::: Text excerpt :::
Upata is the third largest city in the state of Bolívar and the capital of the Piar municipality, a jurisdiction that has an area of 15,899 km^{2}, of which 4,000 km^{2} belong to the Upata Capital Section and about 32 km^{2} to the urban perimeter of the city. It is located in the center and habitable corners of a longitudinal valley that extends about 20 kilometers long by 6 kilometers wide, from the sources of the Yocoima River in the Las Llaves El Candado sector, near the road to Guasipati, to the agricultural, livestock, savannah and forest areas of San Lorenzo, Santa Rosa, Sabanetica, La Armonía, La Carata, Laguna Larga Unión 2000.

The city is located between 340 and 360 meters above sea level and its climate is tropical rainy savannah. In the western or western fringe of the Piar municipality, on the border with the Angostura municipality, very close to Upata is the artificial lake caused by the construction of the Guri Hydroelectric Complex, while to the east from Upata you can see the foothills of the Sierra Imataca, rich in minerals, abundant in biodiversity, with land suitable for planting and agroecological tourism.

As for the soils, they are markedly acidic, with low to moderate natural fertility, since it is an area with a long weathering process, in which Quaternary soils, clays with a high content of bauxite, clay loam, and sandbanks in the savannah, on a metamorphic igneous basement, belonging to the Imataca Geological Formation, with an age between 2800 and 3200 million years, since Upata is located in the heart of the oldest segment of the Guayana Massif. In the valley outcrop rocks, slabs, strongly metamorphosed granitic stones, gneiss, with a high content of iron, manganese, and to a lesser extent quartz.

===Climate===
Under the Köppen climate classification Upata has a tropical savanna climate (Aw). Upata is also intertropical, with precipitation that varies between 900 and 1,300 millimeters (35–51 in) (annual), in the city proper, and up to 2,000 millimeters (79 in) in some parts of the Mountain range.
::: Data to examine :::
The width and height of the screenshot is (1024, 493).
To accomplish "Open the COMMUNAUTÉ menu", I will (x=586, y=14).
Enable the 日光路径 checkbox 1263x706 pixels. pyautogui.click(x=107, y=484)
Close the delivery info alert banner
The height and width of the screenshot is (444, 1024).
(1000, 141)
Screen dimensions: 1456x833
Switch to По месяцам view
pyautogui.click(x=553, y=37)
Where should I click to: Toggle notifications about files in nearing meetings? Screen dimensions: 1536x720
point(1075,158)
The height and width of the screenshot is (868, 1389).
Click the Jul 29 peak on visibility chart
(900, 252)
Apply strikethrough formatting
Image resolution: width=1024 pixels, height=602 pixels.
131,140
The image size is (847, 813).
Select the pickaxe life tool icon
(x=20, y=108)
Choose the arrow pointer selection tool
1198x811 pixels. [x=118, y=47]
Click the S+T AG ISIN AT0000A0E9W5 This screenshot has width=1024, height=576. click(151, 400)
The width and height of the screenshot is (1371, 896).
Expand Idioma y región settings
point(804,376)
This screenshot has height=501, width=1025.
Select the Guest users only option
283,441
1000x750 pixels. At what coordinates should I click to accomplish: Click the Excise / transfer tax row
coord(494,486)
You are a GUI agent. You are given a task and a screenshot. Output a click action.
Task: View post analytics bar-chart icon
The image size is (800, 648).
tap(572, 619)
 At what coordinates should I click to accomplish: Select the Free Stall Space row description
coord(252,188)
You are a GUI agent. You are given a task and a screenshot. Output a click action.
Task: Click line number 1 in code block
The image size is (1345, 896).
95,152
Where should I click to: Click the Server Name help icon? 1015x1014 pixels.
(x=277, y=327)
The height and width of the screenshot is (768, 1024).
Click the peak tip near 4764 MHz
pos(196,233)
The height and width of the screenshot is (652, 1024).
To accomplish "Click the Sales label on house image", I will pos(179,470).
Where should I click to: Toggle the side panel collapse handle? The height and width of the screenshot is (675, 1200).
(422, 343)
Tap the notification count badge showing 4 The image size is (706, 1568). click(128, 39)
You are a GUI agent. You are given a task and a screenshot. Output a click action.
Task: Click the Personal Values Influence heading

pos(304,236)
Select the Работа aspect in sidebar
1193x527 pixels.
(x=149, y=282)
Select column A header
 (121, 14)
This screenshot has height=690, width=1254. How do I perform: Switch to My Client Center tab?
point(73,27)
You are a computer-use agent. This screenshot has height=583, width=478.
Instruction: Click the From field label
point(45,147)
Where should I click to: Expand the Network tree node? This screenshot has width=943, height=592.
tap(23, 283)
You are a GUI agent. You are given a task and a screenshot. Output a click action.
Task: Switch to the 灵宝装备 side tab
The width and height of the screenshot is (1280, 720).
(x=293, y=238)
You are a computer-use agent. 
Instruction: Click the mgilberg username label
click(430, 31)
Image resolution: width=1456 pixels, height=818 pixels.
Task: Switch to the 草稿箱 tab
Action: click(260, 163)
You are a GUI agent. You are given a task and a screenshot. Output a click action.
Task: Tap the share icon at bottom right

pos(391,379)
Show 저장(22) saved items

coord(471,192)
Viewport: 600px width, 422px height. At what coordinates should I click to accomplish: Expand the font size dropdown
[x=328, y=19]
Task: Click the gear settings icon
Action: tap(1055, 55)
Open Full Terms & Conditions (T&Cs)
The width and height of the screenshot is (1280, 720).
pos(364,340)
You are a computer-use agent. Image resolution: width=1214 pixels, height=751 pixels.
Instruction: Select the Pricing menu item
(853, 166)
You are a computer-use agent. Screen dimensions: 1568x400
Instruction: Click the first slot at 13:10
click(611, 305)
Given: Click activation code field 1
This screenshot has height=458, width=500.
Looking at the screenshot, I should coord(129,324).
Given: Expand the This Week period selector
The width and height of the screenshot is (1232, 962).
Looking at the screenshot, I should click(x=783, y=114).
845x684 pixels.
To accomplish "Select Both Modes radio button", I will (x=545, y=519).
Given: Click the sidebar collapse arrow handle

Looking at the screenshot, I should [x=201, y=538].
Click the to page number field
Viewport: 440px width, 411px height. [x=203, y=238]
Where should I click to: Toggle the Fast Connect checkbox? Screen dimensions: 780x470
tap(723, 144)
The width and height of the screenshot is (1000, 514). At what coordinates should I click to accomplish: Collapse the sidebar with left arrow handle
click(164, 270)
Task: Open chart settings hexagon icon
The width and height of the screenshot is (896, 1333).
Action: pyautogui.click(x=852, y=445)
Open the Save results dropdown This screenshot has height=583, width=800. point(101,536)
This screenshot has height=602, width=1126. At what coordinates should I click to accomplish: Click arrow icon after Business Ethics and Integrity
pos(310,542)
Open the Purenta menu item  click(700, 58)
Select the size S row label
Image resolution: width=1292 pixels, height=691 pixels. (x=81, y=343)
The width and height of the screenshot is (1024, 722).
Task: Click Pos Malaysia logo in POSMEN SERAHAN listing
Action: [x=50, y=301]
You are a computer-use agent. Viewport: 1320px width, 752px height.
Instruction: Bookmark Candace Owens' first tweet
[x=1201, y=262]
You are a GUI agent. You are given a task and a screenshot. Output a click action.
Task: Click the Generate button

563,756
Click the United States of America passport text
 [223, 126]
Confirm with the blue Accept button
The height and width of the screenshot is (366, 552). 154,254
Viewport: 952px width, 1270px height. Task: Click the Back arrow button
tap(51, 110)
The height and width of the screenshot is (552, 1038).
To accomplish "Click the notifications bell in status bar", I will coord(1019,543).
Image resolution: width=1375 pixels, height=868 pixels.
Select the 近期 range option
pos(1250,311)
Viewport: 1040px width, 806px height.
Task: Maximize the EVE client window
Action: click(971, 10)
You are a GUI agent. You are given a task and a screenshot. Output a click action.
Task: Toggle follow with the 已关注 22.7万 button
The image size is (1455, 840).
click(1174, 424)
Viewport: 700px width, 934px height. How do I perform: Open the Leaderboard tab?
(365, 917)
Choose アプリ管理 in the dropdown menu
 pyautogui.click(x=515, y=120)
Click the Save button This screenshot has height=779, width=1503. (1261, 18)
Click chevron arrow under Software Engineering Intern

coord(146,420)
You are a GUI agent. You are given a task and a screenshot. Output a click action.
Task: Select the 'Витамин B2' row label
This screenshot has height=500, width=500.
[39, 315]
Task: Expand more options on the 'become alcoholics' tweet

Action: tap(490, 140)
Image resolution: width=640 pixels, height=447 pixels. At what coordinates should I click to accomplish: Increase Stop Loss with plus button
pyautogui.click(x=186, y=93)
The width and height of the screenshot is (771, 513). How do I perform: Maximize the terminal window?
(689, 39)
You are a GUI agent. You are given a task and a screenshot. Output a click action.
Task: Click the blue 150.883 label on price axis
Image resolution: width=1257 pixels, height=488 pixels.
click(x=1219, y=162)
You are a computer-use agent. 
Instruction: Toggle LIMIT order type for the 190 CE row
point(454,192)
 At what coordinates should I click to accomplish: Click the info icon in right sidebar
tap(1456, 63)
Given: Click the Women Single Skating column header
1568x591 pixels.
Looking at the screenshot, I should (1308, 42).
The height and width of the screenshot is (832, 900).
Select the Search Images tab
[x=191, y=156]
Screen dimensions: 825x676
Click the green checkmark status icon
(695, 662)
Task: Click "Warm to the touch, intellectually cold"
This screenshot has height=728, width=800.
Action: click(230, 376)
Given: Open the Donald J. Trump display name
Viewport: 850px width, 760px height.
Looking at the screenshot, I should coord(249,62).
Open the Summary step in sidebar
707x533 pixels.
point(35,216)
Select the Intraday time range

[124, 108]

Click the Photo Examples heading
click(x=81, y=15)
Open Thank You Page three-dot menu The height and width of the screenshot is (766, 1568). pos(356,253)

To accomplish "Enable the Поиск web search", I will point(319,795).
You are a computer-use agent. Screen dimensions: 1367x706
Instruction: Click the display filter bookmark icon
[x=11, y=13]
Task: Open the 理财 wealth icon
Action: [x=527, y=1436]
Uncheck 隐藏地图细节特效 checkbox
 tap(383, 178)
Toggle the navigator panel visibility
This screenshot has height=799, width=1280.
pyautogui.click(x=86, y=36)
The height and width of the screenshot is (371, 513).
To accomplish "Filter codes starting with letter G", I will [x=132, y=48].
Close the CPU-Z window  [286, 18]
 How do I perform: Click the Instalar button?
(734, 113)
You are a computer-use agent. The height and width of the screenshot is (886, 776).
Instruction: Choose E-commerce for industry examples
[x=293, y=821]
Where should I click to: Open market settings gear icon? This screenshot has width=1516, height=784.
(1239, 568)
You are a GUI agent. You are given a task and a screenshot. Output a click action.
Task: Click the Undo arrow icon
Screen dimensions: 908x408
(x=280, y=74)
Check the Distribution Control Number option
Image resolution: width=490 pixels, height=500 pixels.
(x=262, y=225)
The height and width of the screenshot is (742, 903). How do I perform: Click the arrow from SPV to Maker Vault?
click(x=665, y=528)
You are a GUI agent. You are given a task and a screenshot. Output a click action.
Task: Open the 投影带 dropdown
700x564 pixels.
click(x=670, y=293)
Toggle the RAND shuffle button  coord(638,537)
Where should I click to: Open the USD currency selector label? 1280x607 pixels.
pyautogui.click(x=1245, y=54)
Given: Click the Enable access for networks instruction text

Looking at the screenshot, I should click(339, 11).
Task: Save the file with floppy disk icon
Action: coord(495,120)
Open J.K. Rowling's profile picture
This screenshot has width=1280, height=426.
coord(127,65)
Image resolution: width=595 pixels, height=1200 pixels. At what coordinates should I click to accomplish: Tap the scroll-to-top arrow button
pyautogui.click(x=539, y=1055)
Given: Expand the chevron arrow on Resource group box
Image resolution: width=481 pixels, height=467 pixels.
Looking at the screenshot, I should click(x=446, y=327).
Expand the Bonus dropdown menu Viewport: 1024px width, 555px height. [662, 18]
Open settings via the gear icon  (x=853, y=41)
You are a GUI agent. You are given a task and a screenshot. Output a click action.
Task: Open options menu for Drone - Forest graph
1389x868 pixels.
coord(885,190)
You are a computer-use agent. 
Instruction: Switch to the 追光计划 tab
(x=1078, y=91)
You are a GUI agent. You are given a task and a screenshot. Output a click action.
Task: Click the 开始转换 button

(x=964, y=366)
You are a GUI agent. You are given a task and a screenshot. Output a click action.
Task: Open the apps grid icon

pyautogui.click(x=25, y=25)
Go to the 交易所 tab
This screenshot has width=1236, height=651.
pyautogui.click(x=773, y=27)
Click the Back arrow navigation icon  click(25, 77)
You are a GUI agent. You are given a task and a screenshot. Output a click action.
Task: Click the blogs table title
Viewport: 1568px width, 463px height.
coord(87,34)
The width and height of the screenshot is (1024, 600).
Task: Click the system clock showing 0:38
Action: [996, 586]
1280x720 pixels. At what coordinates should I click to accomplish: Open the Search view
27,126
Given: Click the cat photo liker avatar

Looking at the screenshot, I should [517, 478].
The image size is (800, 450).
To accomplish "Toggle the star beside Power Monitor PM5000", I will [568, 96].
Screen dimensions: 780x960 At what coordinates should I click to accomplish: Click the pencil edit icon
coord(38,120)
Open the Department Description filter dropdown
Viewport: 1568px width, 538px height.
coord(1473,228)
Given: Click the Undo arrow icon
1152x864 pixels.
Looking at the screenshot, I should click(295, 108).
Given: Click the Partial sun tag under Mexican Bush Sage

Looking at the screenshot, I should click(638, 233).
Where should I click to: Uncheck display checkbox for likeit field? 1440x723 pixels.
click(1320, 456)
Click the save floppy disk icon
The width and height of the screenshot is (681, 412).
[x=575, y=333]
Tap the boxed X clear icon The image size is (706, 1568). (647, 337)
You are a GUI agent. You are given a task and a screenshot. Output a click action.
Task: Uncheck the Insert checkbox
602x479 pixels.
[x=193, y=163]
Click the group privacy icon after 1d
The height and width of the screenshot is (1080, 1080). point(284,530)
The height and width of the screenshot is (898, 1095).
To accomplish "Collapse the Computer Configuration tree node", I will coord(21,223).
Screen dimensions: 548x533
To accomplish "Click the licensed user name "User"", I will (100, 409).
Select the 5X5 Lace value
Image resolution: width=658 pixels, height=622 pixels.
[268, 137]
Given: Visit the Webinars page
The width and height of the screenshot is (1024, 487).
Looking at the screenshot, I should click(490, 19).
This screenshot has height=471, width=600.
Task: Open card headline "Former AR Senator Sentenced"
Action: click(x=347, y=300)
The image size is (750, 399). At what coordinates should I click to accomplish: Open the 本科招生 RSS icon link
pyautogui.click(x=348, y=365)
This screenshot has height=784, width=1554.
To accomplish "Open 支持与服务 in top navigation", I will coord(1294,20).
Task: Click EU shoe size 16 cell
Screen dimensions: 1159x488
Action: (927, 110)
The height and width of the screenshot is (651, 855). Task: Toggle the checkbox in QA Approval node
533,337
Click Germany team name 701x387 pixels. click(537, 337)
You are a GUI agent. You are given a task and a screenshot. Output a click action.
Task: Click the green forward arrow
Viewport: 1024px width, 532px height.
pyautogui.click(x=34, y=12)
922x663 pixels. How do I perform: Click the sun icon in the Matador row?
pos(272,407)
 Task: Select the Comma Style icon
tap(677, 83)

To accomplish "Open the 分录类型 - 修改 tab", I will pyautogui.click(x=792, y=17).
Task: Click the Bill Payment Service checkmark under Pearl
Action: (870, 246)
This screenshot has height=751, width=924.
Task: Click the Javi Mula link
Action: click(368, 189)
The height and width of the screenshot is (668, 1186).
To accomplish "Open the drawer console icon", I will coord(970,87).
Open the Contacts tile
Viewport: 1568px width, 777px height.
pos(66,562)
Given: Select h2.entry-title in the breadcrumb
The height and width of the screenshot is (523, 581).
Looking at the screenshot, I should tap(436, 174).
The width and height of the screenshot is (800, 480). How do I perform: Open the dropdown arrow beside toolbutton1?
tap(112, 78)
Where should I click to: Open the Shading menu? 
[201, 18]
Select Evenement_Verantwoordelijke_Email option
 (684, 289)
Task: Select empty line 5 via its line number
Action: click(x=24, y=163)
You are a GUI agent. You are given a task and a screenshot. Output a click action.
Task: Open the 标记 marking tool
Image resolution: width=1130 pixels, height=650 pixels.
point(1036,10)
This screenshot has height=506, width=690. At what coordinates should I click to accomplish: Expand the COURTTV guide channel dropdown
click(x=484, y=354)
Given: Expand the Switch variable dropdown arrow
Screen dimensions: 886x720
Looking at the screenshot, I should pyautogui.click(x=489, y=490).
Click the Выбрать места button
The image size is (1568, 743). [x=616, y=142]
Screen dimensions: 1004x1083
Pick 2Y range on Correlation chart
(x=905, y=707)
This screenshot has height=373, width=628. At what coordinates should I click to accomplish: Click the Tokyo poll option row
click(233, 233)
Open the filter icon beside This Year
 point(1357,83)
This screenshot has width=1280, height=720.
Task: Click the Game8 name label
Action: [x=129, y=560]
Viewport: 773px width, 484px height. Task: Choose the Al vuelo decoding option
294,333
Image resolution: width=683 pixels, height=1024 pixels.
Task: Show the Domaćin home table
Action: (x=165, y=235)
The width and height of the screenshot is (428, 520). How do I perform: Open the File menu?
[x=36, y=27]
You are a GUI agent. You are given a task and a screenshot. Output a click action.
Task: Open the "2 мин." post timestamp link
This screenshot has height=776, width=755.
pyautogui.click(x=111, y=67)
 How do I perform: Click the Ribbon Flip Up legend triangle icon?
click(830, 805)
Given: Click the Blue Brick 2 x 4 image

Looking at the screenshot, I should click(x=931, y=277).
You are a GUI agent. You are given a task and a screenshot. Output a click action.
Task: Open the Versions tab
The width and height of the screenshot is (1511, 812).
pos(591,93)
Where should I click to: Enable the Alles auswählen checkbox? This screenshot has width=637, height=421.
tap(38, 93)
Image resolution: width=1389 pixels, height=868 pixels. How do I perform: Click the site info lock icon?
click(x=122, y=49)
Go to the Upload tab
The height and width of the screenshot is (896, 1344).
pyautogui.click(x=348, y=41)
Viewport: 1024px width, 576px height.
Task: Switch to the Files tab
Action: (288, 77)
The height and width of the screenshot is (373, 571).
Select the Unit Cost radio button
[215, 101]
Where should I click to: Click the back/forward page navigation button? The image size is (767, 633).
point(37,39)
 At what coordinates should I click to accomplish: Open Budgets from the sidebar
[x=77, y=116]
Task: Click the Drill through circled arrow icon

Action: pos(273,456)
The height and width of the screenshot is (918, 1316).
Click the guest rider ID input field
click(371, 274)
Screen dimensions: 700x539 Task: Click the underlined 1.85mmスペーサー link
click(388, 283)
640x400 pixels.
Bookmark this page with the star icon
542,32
:::
Condense the text on Upata into two sentences.

Upata, the third largest city in the state of Bolívar and the capital of the Piar municipality, lies in a longitudinal valley about 20 kilometers long and 6 kilometers wide, between 340 and 360 meters above sea level. Its soils are markedly acidic with low to moderate natural fertility, and under the Köppen classification it has a tropical savanna climate, with 900 to 1,300 millimeters of annual precipitation in the city proper.